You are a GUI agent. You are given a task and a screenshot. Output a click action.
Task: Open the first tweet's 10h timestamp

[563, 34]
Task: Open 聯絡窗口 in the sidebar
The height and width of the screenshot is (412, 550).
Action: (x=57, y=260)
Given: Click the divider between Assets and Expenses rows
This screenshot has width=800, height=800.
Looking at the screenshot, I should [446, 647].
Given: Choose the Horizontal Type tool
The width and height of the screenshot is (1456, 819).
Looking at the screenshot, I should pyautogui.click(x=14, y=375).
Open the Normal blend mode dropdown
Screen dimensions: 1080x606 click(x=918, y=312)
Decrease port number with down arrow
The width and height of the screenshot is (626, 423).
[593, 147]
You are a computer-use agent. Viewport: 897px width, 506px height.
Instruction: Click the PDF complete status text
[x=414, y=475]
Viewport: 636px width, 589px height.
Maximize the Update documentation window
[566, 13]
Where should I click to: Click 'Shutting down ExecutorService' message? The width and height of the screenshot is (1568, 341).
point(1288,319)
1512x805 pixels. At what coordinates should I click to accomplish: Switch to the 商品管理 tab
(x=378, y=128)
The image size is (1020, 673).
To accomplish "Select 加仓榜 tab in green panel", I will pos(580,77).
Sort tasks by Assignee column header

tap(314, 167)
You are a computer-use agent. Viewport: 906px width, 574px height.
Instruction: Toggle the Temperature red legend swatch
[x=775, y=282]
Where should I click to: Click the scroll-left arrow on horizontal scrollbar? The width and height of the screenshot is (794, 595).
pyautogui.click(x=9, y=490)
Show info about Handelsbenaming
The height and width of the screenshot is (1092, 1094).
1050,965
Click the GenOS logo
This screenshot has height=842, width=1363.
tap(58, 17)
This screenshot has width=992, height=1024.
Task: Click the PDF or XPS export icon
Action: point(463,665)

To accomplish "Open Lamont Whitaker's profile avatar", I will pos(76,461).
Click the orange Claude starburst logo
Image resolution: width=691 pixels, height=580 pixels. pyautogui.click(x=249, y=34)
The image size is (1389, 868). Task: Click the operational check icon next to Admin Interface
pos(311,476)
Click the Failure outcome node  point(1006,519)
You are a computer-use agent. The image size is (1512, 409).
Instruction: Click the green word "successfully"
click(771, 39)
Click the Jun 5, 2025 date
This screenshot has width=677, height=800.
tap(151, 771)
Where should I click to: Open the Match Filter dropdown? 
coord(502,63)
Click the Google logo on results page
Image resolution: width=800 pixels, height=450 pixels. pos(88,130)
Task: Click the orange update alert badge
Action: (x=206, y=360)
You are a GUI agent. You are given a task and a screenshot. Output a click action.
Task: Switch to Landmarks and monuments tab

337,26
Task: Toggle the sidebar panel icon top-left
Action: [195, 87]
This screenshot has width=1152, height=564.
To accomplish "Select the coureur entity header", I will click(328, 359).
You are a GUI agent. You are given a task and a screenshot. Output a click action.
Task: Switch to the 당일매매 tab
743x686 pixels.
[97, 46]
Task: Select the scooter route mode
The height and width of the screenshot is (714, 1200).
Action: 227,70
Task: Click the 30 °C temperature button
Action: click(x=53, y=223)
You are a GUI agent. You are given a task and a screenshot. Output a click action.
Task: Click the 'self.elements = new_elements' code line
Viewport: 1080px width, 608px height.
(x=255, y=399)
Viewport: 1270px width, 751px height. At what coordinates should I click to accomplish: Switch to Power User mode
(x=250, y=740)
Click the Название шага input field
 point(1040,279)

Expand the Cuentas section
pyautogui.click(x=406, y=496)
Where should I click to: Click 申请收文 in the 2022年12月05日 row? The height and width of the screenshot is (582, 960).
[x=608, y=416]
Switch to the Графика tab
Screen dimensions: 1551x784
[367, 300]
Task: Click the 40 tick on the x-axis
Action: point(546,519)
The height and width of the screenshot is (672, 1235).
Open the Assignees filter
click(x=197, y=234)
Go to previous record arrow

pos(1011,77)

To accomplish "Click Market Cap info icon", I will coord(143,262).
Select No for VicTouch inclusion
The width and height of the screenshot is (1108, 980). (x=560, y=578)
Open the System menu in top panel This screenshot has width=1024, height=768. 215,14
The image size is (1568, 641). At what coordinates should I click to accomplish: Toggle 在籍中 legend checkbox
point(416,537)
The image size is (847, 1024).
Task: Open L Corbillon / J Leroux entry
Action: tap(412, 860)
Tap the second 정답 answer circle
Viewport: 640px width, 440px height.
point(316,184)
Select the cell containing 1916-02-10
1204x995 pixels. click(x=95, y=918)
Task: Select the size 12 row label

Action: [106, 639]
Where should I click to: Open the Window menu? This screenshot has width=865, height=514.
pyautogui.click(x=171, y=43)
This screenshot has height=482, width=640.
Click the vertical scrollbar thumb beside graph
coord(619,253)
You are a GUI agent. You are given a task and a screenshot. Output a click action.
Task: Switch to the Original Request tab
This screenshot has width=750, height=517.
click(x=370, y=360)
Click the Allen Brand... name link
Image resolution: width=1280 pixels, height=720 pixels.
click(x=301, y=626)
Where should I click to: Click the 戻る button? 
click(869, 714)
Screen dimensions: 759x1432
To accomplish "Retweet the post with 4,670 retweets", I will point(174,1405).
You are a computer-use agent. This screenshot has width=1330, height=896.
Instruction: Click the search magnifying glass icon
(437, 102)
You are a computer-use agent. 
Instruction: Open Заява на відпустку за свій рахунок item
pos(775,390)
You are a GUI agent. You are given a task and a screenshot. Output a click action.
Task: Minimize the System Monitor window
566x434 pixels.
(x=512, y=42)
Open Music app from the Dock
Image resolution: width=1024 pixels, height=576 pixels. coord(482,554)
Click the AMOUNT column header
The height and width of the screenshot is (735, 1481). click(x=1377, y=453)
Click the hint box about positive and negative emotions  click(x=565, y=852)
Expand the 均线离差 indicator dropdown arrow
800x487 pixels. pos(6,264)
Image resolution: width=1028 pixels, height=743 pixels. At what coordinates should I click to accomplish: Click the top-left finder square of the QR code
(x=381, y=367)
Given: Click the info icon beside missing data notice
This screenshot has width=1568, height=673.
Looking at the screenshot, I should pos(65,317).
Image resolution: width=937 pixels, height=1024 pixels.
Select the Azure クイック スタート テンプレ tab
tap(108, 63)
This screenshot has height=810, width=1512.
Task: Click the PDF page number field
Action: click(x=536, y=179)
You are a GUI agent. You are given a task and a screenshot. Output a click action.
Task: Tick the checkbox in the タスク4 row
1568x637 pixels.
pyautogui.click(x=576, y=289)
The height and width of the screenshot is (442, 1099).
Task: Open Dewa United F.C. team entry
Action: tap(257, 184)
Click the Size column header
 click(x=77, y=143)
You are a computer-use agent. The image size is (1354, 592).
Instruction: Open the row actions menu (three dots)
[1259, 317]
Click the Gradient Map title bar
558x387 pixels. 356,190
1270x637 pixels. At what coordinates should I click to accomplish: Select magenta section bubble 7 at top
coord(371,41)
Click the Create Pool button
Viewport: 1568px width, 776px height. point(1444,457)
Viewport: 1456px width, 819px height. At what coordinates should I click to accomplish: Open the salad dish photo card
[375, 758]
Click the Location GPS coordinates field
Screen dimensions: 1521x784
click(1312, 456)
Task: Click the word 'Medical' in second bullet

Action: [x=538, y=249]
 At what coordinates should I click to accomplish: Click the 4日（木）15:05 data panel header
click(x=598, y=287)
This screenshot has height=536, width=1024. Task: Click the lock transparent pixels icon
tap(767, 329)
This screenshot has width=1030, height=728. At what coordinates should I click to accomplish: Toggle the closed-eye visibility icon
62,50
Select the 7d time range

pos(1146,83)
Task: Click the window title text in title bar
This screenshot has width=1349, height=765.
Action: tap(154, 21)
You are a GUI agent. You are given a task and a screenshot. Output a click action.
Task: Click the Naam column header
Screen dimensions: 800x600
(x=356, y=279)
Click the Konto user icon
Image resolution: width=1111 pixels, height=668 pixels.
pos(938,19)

============================================================

• **What the task requires**:
Working from the material above, tally how many lines hold the string "System". The number is all that is needed.

• **Written answer**:
2